Lipopolysaccharydes (LPS) are responsible for the intestinal inflammatory reaction, as they may disrupt tight junctions and induce cytokines (CKs) secretion. Osthole has a wide spectrum of pharmacological effects, thus its anti-inflammatory potential in the LPS-treated Caco-2 cell line as well as in Caco-2/THP-1 and Caco-2/macrophages co-cultures was investigated. In brief, Caco-2 cells and co-cultures were incubated with LPS to induce an inflammatory reaction, after which osthole (150-450 ng/mL) was applied to reduce this effect. After 24 h, the level of secreted CKs and changes in gene expression were examined.

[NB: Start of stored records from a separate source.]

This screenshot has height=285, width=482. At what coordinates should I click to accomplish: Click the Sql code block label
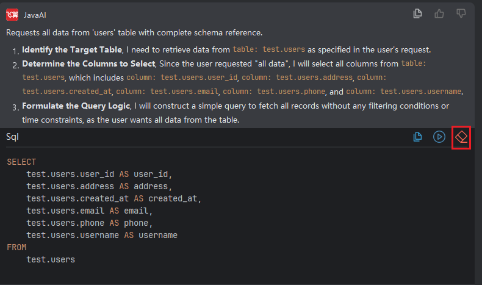(12, 137)
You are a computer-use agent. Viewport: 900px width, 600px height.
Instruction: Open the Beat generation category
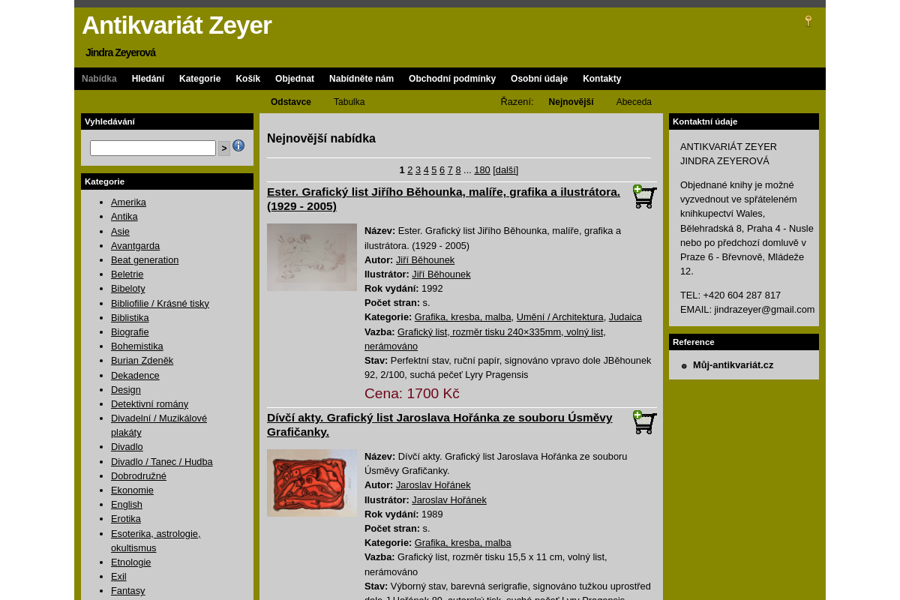(x=145, y=260)
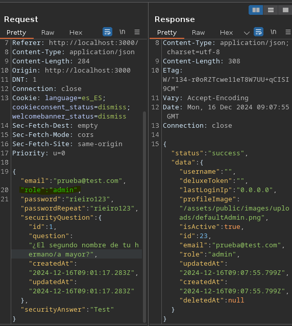Viewport: 292px width, 326px height.
Task: Open the Response panel hamburger options menu
Action: click(x=288, y=32)
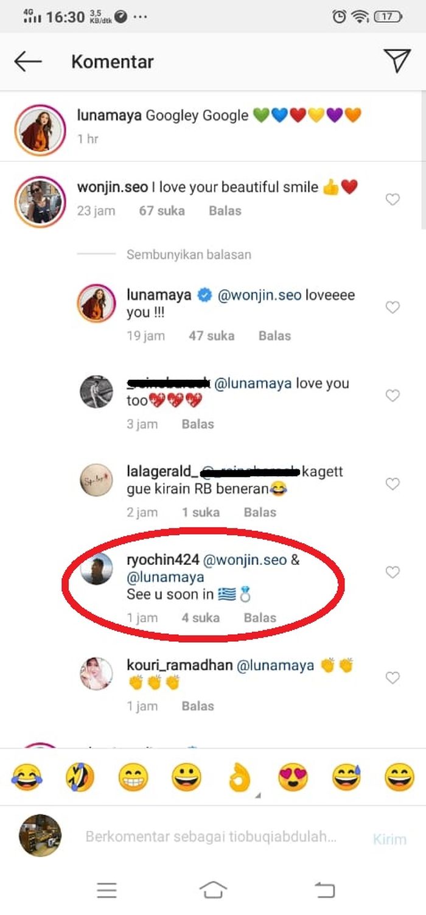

LPS significantly increased the levels of IL-1 beta, -6, -8, and TNF-alpha, while osthole reduced this effect in a concentration-dependent manner, with the most significant decrease when a 450 ng/mL dose was applied (p < 0.0001). A similar trend was observed in changes in gene expression, with the significant osthole efficiency at a concentration of 450 ng/mu L for IL1R1 and COX-2 (p < 0.01) and 300 ng/mu L for NF-kappa B (p < 0.001). Osthole increased Caco-2 monolayer permeability, thus if it would ever be considered as a potential drug for minimizing intestinal inflammatory symptoms, its safety should be confirmed in extended in vitro and in vivo studies.

Automated summary

Osthole has anti-inflammatory potential in LPS-induced cell inflammatory reactions, reducing cytokine secretion and affecting key gene expressions in a concentration-dependent manner. However, it also increases cell monolayer permeability, so its safety as a potential drug for intestinal inflammatory symptoms should be further confirmed.